Civil engineers help Corps of Engineers restore endangered fish habitat
Fish may live in schools, but engineering is the subject that could save one of their endangered species.
Despite being called one of nature’s “ugliest fish,” the increasingly rare pallid sturgeon is getting help to restore its habitat in the Missouri River. To evaluate progress for this work, the U.S. Army Corps of Engineers commissioned a multi-criteria assessment tool from environmental engineers at the University of Nebraska-Lincoln.
The UNL research quantifies factors including water depth, temperature and turbidity (suspended sediment) to help the Corps determine what matters most in river conditions to boost the breeding chances of the ghostly four-foot fish, which can live nearly a century. Much of the pallid sturgeon's preferred habitat was altered with commercial use of the river during the 20th century.
John Stansbury and Istvan Bogardi, professors of civil engineering in Omaha and Lincoln, worked with former graduate student Jennifer Gitt on the formula addressing the complex factors of the pallid sturgeon environment. Bogardi had developed a multi-criteria decision-making (MCDM) tool, called composite programming, in the 1980s.

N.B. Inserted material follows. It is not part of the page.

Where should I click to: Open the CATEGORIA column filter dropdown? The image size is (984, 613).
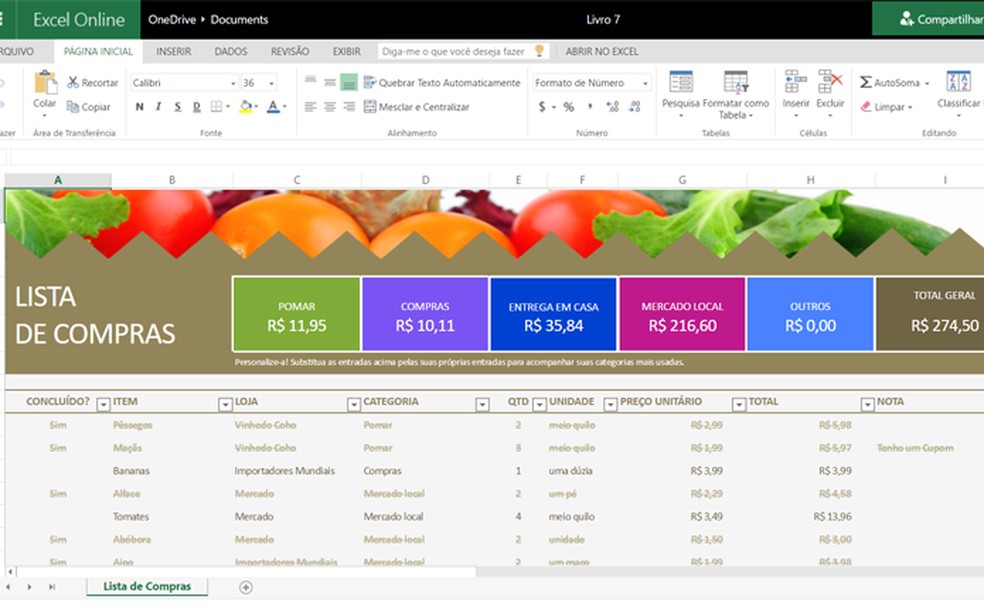(482, 404)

The multi-criteria tool was originally proposed to help manage the dams on the Missouri River, Stansbury said. However, the Corps wanted to see if the tool could help evaluate their progress with the sturgeon habitat restoration.
Stansbury, who studied biology prior to his doctorate in engineering, adapted the tool with a conceptual model that set habitat aspects as criteria. Gitt then collected data and processed the tool’s components; her work included meeting with sturgeon habitat experts and compiling reports, to validate the result they call a Multi-Criteria Assessment (MCA) for sturgeon habitat restoration.

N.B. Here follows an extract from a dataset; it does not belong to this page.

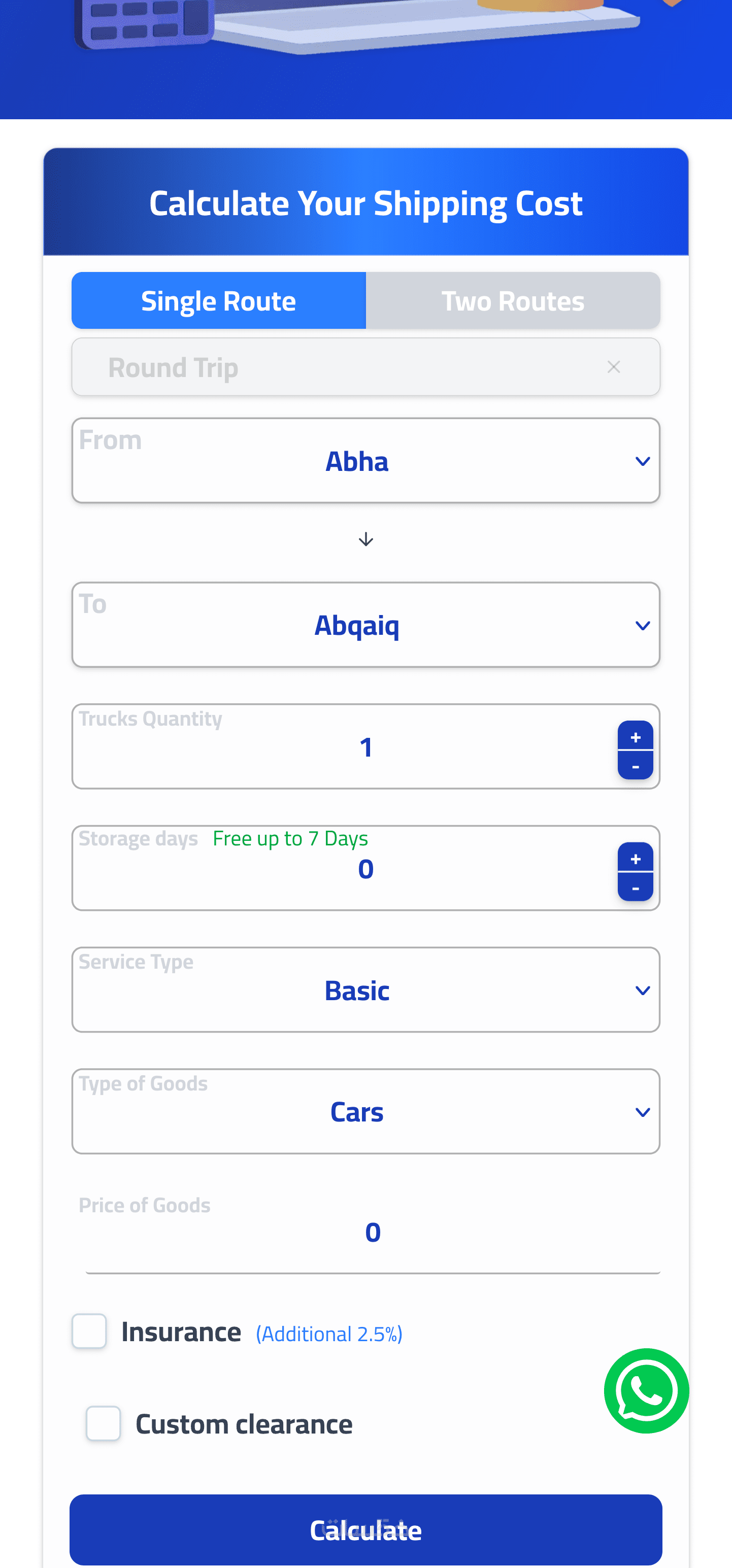Select the Single Route tab
The image size is (732, 1568).
click(219, 301)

Gitt, who grew up in Axtell, now works for the sediment and channels stabilization section in the hydro branch at the Corps’ Omaha district, focusing on maintenance and issues prevention for channelized parts of the Missouri. Her UNL project familiarized her with partners in this work, including Nebraska Game & Parks, and Gitt enjoys being able to continue to observe different options and ideas that arise for the river. From her undergraduate coursework in civil engineering to her master’s studies in environmental engineering, Gitt appreciated having good learning opportunities. Although the multi-criteria work was challenging, she said it felt good to figure out and connect the habitat factors for worthwhile results, including a successful thesis.
For a budgeted amount of $113,835, the Corps gained from this UNL research a focused way to assess the quality of the habitat improvement as restoration activities proceed—a dashboard to help guide and monitor progress while the pallid sturgeon population is tracked.